» INPUT DATA
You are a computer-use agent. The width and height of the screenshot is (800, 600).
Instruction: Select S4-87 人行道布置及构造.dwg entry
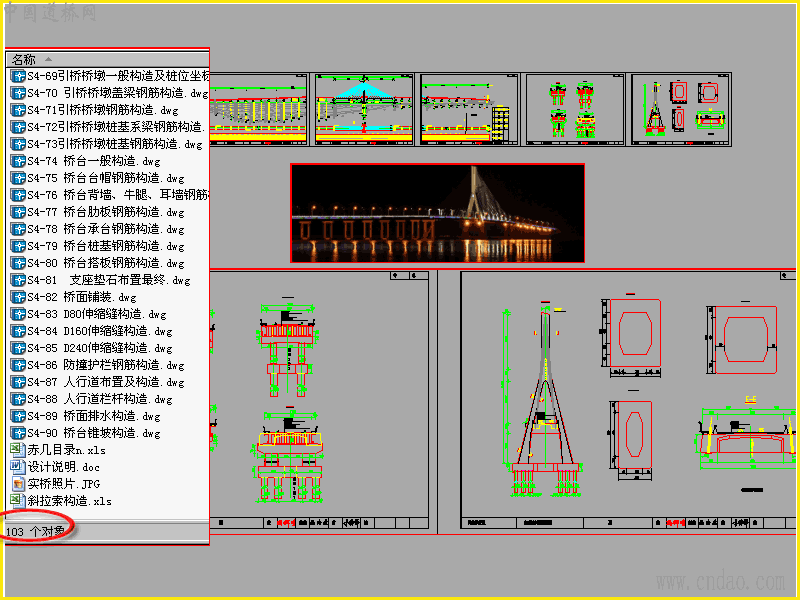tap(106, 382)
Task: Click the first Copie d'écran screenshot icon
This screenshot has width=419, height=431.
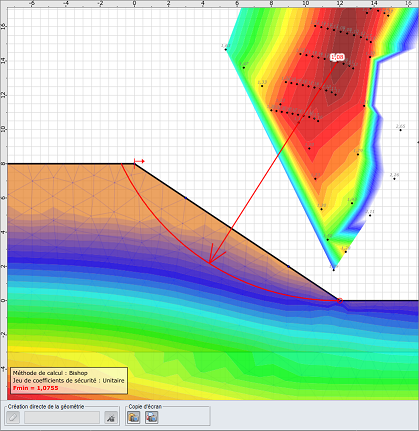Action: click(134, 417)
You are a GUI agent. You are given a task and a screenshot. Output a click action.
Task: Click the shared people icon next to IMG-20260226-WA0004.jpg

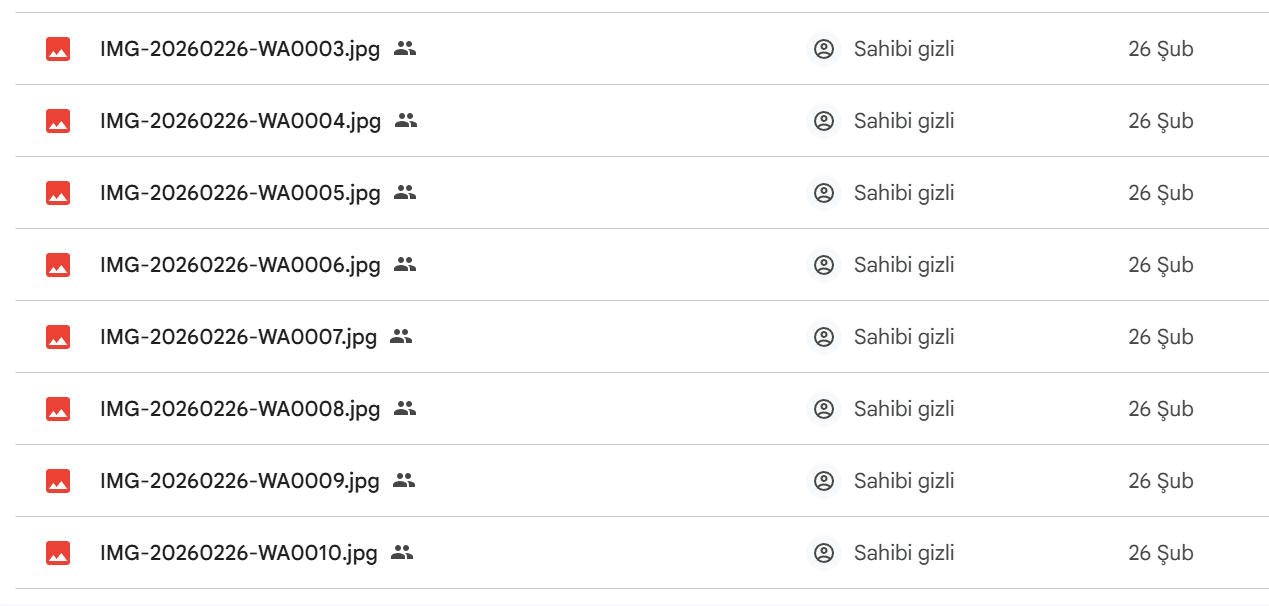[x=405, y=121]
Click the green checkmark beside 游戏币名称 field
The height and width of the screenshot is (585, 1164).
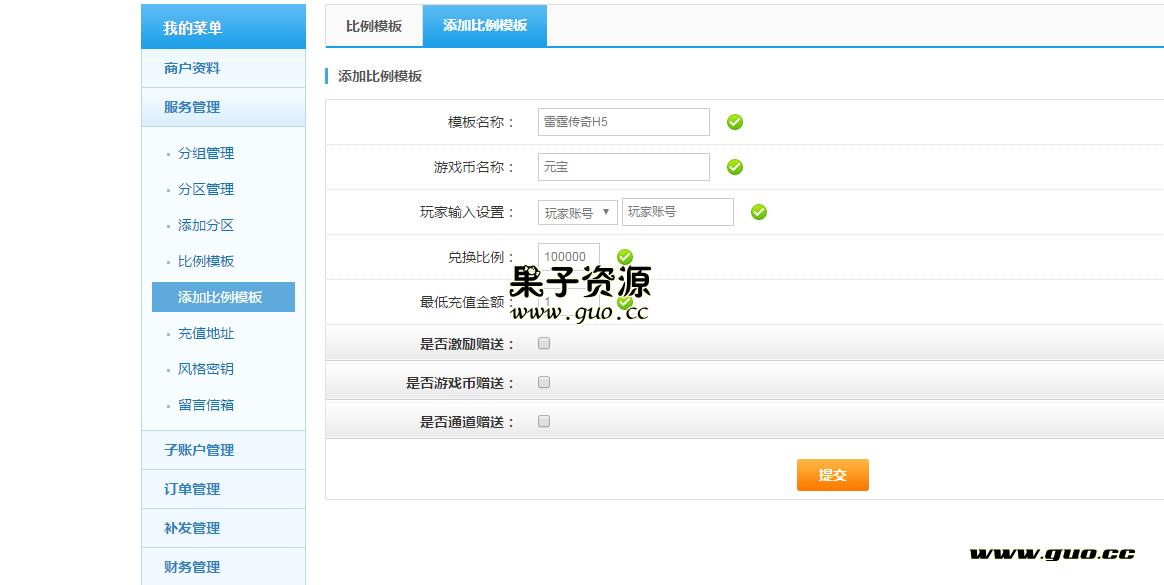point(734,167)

==

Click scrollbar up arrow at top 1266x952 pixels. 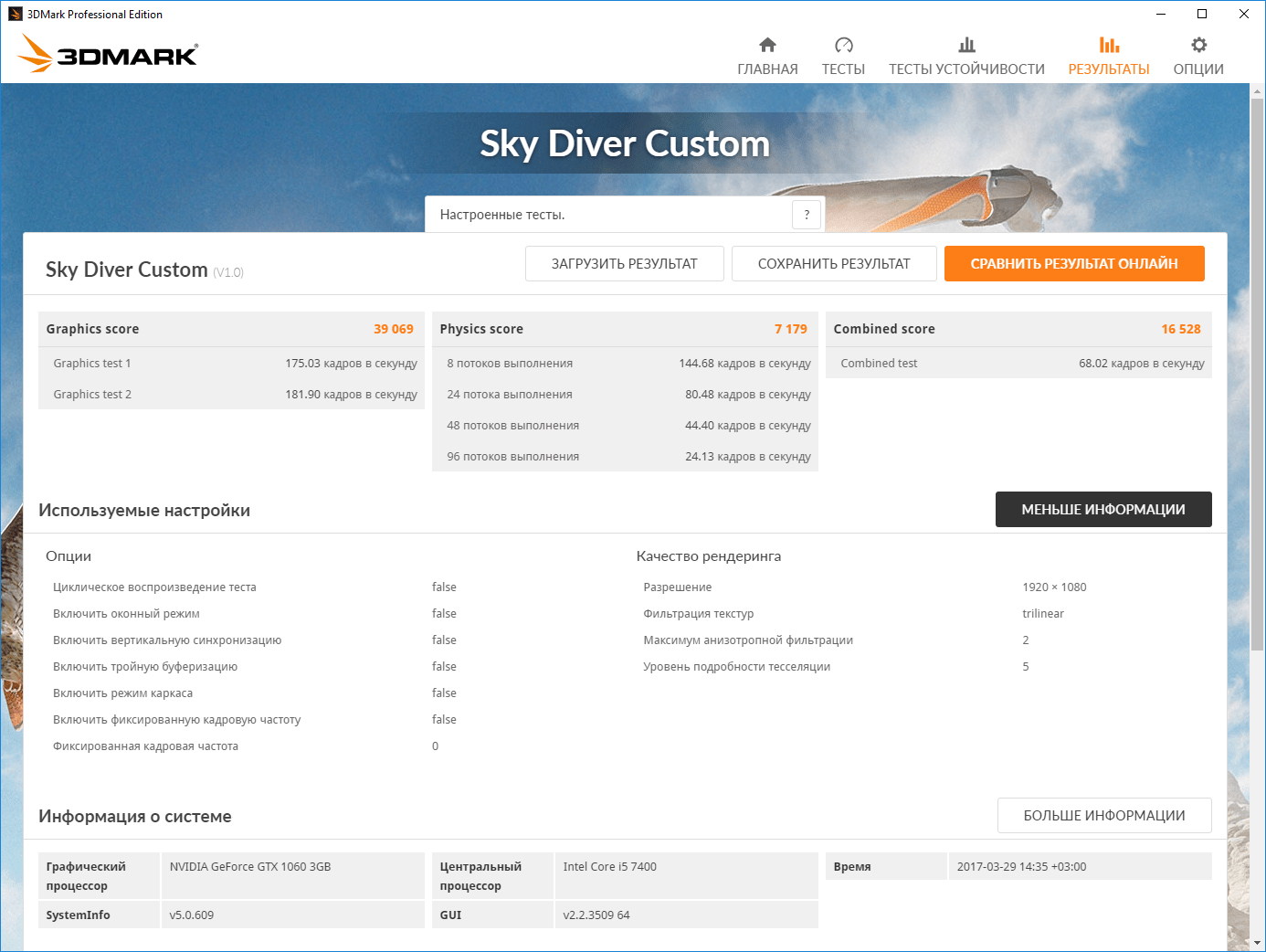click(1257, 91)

» DIRECTIONS FOR THIS TASK
From the data above, return only the lines starting at the line that holds "This screenshot has width=419, height=431." and ending at the line that holds "Click the green checkmark beside 游戏币名称 field", word for word and without pictures.

» PROBLEM SOLUTION
This screenshot has width=419, height=431.
Action: click(134, 417)
You are a GUI agent. You are given a task and a screenshot. Output a click action.
Task: Click the shared people icon next to IMG-20260226-WA0004.jpg

[x=405, y=121]
Click the green checkmark beside 游戏币名称 field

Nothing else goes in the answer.